Les trois hommes se précipitèrent, écartèrent les curieuses, afin de séparer les combattantes. Mais la ruée devenait telle, si chaude, si passionnée, que la présence du patron lui-même n’arrêtait rien. On ne le voyait pas, le tumulte grandissait. Et, pour le dominer, il dut clamer de sa voix de basse-taille :

« Tonnerre ! qu’est-ce que c’est que ça ? Qui est-ce qui m’a fichu de pareilles bougresses ?… Voulez-vous bien finir votre sabbat, ou je vous flanque toutes à la porte ! »

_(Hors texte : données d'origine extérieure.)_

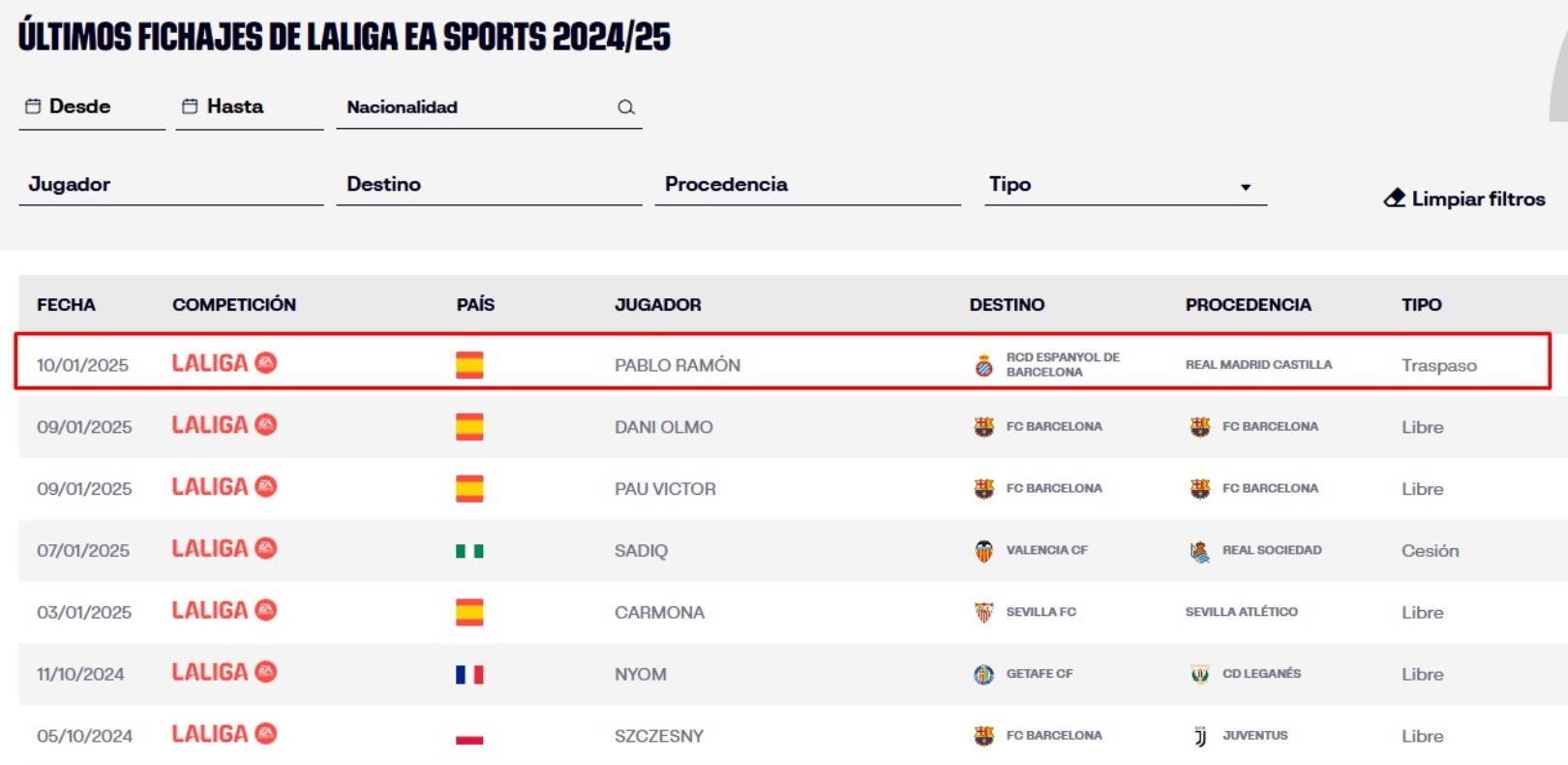Click the search magnifier in Nacionalidad field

Déjà, Mathieu et Morange s’étaient jetés sur les deux sœurs, en s’efforçant d’arrêter les coups. Mais ce fut la voix tonnante, la menace olympienne de Beauchêne, qui ramena brusquement le calme. Effrayées, domptées, les ouvrières reculèrent, se rassirent sournoisement devant leurs établis ; tandis que Norine et Euphrasie se relevaient haletantes, les cheveux arrachés, les vêtements déchirés, aveuglées encore d’une telle rage, qu’elles reconnaissaient à peine les personnes présentes.

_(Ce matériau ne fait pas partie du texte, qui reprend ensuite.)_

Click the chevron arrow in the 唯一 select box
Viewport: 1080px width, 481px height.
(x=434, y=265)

« Vous êtes donc folles ! continuait Beauchêne, avec l’ampleur magistrale de son autorité. A-t-on jamais vu deux sœurs se battre ainsi, comme des portefaix ! Et vous choisissez l’atelier, c’est aux heures du travail que vous vous prenez aux cheveux !… Voyons qu’y a-t-il ? Qu’est-ce qu’il vous arrive ? »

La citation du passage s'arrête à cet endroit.